EXTRACTED TEXT: Begin

“Slow down” is a phrase I can legitimately say my long-time clients are sick of hearing. What they don’t realize, is that it’s a message to me, even more than it is to them. It’s true that slowing down is the most valuable skill and practice I offer to my clients, but it’s like the biggest onion ever; we keep peeling the layers and still, there’s more.
I’m in my 50s, and still catch myself wanting to go fast, yet I intentionally bring myself back to the moment. I do this because I know that the value I’m trying to create, the impact I want to have, and the experience I cannot wait to enjoy can only be done right if I do it with presence and purpose; and we cannot step into either of those states of being when we are rushing. I know this to be very true.
After all these years of practice, this is the first thought that comes to my mind when I open my eyes in the morning: “GO!” I love any version of “Seize the day”, and “Drain the day”, and bought into its message early in life. And like so many others, I equated seizing the day with doing more in any given day. Drain the day is even more action-oriented, and often, the end result has us wondering if it was us or the day that’s drained. There’s a better way, and it’s about creating more rich and fulfilling days that naturally add up to such a life. Annie Dillard beautifully stated, “How we spend our days is, of course, how we spend our lives.”

EXTRACTED TEXT: End
AVAILABLE DATA: Begin

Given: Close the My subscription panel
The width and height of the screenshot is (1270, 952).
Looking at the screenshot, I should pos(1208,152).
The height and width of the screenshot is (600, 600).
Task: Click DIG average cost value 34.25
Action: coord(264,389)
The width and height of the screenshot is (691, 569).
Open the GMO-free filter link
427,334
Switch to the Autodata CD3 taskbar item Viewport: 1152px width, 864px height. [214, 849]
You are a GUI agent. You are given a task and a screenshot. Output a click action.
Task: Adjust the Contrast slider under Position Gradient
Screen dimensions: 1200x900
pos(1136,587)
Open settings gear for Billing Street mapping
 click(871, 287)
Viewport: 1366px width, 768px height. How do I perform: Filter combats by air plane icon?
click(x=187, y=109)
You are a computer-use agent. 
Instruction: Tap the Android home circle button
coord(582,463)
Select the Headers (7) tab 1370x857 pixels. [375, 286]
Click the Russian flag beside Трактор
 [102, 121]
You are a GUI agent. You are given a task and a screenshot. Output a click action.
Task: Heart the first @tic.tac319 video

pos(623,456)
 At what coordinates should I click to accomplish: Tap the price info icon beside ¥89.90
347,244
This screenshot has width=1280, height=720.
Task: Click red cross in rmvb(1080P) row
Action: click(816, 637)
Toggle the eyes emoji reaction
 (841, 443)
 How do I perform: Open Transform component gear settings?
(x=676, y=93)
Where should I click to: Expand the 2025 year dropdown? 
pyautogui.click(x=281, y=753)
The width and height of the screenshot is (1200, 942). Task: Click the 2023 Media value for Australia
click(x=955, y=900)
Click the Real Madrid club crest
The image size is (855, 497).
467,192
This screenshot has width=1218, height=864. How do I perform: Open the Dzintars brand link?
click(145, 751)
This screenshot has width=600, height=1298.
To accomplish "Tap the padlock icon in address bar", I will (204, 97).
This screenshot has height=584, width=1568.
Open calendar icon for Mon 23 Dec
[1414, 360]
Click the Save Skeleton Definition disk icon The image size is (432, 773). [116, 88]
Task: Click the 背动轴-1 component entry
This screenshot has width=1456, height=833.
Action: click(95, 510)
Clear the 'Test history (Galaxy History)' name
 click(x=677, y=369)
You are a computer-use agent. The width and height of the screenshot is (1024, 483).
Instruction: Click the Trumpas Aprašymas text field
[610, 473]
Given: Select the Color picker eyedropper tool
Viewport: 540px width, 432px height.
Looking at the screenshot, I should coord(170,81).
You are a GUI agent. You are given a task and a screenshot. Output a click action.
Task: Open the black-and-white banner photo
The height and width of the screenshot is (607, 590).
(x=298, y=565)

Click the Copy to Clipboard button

AVAILABLE DATA: End

### REQUIREMENT 1
In the piece about slowing down, what is the first thought that comes to the writer's mind on waking in the morning?
### REQUIREMENT 2
Continue the piece about slowing down from its last sentence, in the same voice.

### TASK RESULT 1
"GO!"

### TASK RESULT 2
I had lunch with a dear friend this week who is very social, and although cautious, he’s been far more socially connected to others in the year of COVID than I have been. He has been dating and expanding his business, which gives him an edge over me in terms of moving out of the worst of quarantine. He said to me, “Carolyn, everyone is in a rush now to make up for lost time. Dates want to fast track relationships, people want to travel anywhere they can and make up for lost experiences, and in business, I see a voracious attitude towards doing and taking at any cost.”
If you find yourself nodding your head in agreement with these emotions and beliefs, I urge you to “slow down” to the personal lessons that 2020 held for you. Write them down, discuss them with your loved ones, and once you commit to new actions, put them in your calendar (a good Coach can help you with this). I promise that in the end, you are not slowing down your actions. You are slowing down your thinking. By making this shift, you will be able to go back to the deep undeniable wisdom of 2020, and harvest the specific fruit that you want to take forward with you while creating your most intentional and powerful life.
That harvest will look different for each of us. Some like me, realized I crave the physical presence of other humans more than I thought, but for you, it might be the realization that you operate best when you have time for solitude and reflection. I realize that 2020, and now 2021, feel like 180 years, but before we know it, this time will pass, and if we don’t make a long unedited list of all the wisdom it offered us, well, we might rush right past it. Let’s do better than that, so we can live better.